DUDLEY College’s boss has blasted councillors for a “ridiculous” decision he says could put students in danger.
Members of Dudley Council’s planning committee rejected an application for a pedestrian crossing across The Broadway in the town’s Learning Quarter, which left principal Lowell Williams fuming after the authority’s own planning officers recommended approval.
Committee members ruled the proposed Puffin-style crossing would cause air pollution and be detrimental to the amenity of the area but Mr Williams intends to challenge their conclusion.
He said: “There is a pressing need for a crossing and I am astounded that our application has been rejected.
“The college will be lodging an appeal as pedestrians are still in danger of being injured whilst crossing this busy road. The appeal will take time and money, which could be used to better effect.”
Development Control committee chairman, Cllr Qadar Zada, is however taking no lessons in planning policy from the peeved principal.
He said: “It is irresponsible of the college to make statements around students having accidents, we take that responsibility very seriously – to suggest otherwise is a cause for concern.
“There is a crossing approximately 30 yards from where they proposed, the proposed crossing isn’t even at the main entrance to the campus.”
Dudley College has invested £36m in the Learning Quarter which includes the development of a major learning centre for sixth form students, a vocational training campus and a manufacturing education centre which is set to open later this year.
Mr Williams said: “The assertion that the creation of the crossing would be detrimental to the amenity of the area is disappointing and frankly a little ridiculous.”
“The addition of a controlled crossing had always been a requirement in the development of the Dudley Learning Quarter.”
He also agrees with council officers who reported there would be no extra traffic congestion as a result of the crossing and no detriment to air quality.

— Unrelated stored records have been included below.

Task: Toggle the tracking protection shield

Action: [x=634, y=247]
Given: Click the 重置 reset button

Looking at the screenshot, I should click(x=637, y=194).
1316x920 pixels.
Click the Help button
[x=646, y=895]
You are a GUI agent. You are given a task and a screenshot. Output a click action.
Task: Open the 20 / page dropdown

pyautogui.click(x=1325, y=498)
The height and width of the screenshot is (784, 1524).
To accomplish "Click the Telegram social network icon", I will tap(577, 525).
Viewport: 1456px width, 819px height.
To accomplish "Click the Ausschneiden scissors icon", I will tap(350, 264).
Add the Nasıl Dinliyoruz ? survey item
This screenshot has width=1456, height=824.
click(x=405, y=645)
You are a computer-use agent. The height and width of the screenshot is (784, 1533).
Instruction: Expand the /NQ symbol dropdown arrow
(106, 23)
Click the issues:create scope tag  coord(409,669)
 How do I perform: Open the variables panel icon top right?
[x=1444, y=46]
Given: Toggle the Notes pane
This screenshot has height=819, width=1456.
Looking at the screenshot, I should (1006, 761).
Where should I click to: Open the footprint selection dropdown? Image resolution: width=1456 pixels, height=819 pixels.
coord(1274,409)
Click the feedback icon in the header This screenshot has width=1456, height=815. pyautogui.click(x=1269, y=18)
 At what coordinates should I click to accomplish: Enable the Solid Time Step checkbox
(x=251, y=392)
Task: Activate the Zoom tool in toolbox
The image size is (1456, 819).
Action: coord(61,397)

He said: “Their own officer claimed there would be no significant pollution. At peak times the highest amount of cars that would be backed up at the crossing would be eight.
“I can only hope that an accident doesn’t occur whilst we are trying to reverse this poor decision. Committee members will need to take responsibility for their actions if such an unfortunate event were to occur.”
Cllr Zada hit back, he said: “We welcome the role the college plays in the community and the amount of investment but that doesn’t give them the automatic entitlement to have what they ask for.
“Eight or one car - It’s irrelevant, within that area air quality is poor, why would we make it worse? The decision was unanimous.”